Nay!” Setia denies, “nay!”—striking the priestess again.

Then extricating herself from the extraordinary scene, Setia sails headlong into the palace’s well-tended grounds—scattering the wolf whelps that sleep upon the cobblestones just beyond the northern gate. Cordoned off, along with the palace itself, from the city proper by four large bastioned bulwarks, the lush grounds offer no easy respite and fitfully she ventures without thought into the wide avenues of the Tragic Maze. The oppressive dark of the esoteric web brings her to a halt and wheeling about, endeavoring retreat, she spies the priestess Dryta standing just beyond the shadows cast by the labyrinth.

Goddess!” Setia implores as wisteria vines, bare of any blooms, wrap themselves blithely around her ankles. She falls, twisting to land roughly upon her side. “Goddess, help me!”

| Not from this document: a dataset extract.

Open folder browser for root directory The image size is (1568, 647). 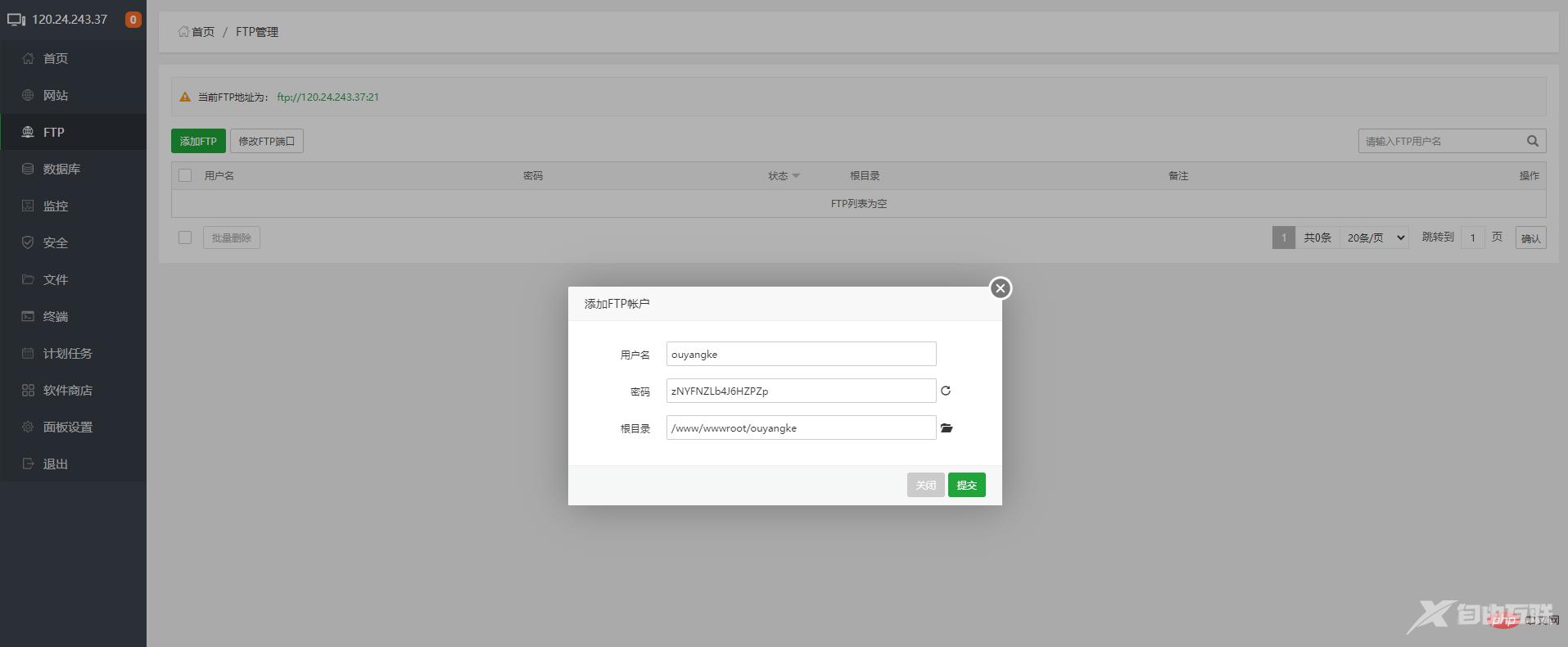point(947,428)
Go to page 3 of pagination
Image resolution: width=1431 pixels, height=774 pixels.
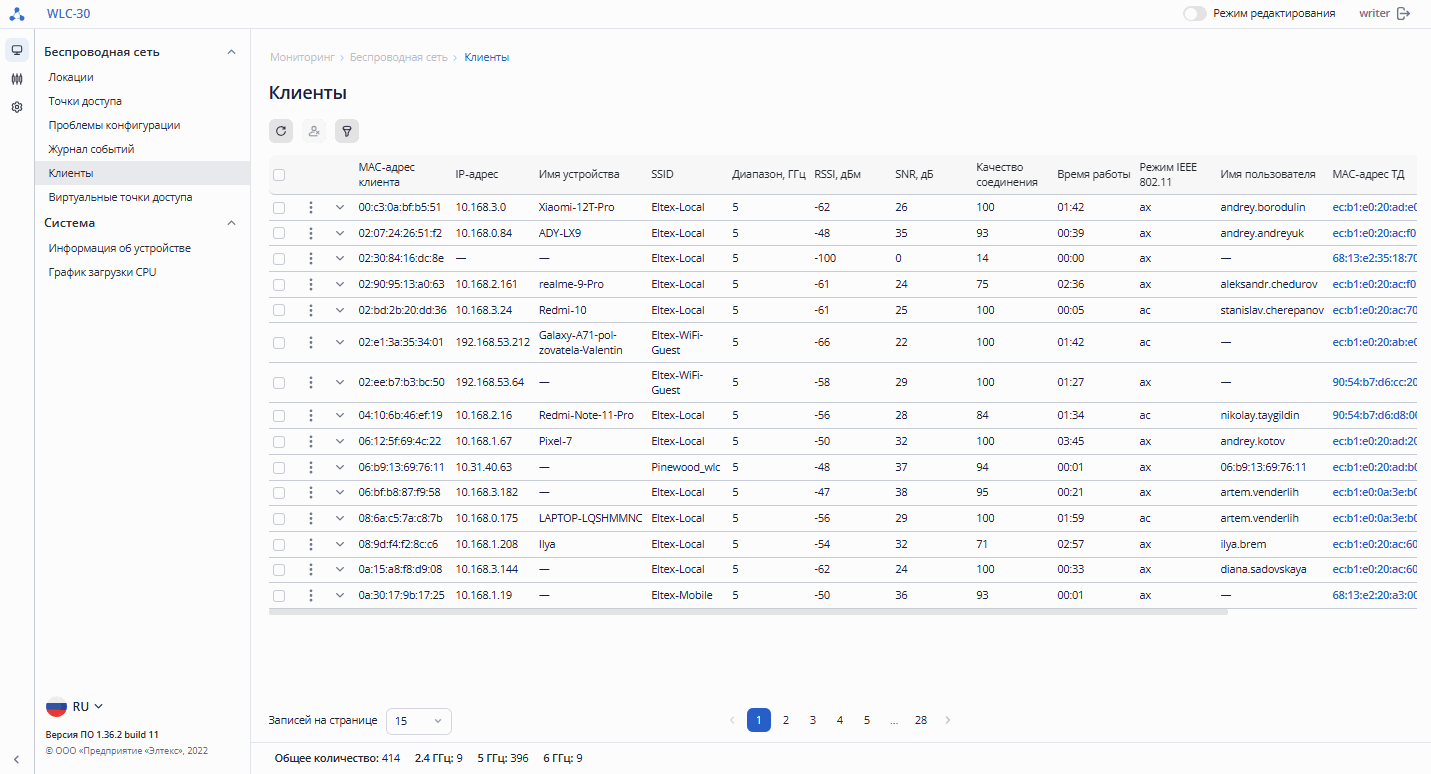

The vines pull Setia deeper into the insoluble intricacy, dragging her carelessly from side to side, tossing her effortlessly and repeatedly into the wildly overgrown branches of the four-men-tall hedges—branches which wallow in their ability to grasp at the long tendrils of her flaxen hair, which revel in their capacity to wrench, with thin and thick limbs alike, the length of her silken day gown, and relish their license to strike at her head and back and appendages. Crushing gloom fills her sight as she reaches the maze’s heart, and though the wisteria relaxes its hold upon her, Setia is too battered, too bloodied to move.

Thœrĕd cǽn y’rængenmere, › she lowly and despairingly invokes.

A considerable beat passes before she feels the ŒRENGENMERE, that earthen made guardian of the abstruse, wrap a moss and mud caked arm about her small waist as he takes base form beneath her.

« Shŭrunĕm cĕlīd’gĕnĕm thrĕnĕm? » that profane spirit queries in a redoubtable voice against her ear.

Aye, Setia thinks, and at this, that sloe mystic commits a black theurgy, planting occultic seed within her.